A rumpon is a traditional Indonesian fish house. In Bahasa Indonesia, the word means exactly that: a home for fish.
It's a bamboo raft anchored in deep open water, with coconut palm fronds trailing below the surface to attract baitfish. Indonesian fishermen have used them for generations. The principle has not changed in centuries. Put a structure in open ocean, wait for the food chain to organize itself around it.
The Structure
The physical structure is modest. Many bamboo poles are lashed together at the surface around styrofoam floats for buoyancy. Then palm fronds are prepared to hang below the fad for additional surface area for fish. Beneath that, open water descending several hundred meters to a seabed that is never visible.

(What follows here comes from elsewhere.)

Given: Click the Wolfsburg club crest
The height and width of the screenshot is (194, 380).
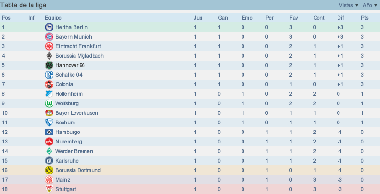Looking at the screenshot, I should click(x=49, y=103).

There is no reef. No wall. No bottom. The rumpon is the only fixed point in a completely open ocean environment. The mooring line running below the surface is the only orientation axis available to a diver working at depth. Everything else is blue in every direction.
The awe of no bottom, no wall, and no reef is real. Endless blue. Some might compare it to being in outer space.
Conditions vary with the season and sea state. Visibility runs 20 to 30 metres on a good day, often cleaner than anything available inshore. Current varies with tidal movement through the Lombok Strait and can shift the character of a dive quickly. Swell is the primary access variable.
Speak to us before committing to a date. The best days here are glassy and windless.
The Life
Baitfish arrive first, drawn to the shade and structure of the fronds. Predators follow. Wahoo cruise the upper water column in small packs, hunting the baitfish spiraling out from the structure. Tuna work deeper, visible in glimpses until they commit to an approach. Mahi-Mahi hold directly at the structure, curious and aggressive in equal measure. Other smaller fish like Rainbow Runners form tight schools that orbit the rumpon in constant rotation.
On a productive day, the water around a single bamboo raft holds more apex predators in one location than most divers encounter across a full week on any reef.
Who This Is For
Freedivers comfortable in open ocean blue water without a bottom reference, and spearfishers targeting large pelagic species specifically.
For spearfishing, the FADS are the primary reason serious blue water hunters travel to Bali. Species are large, fast, and range-sensitive. Shot placement matters more in open water than anywhere else.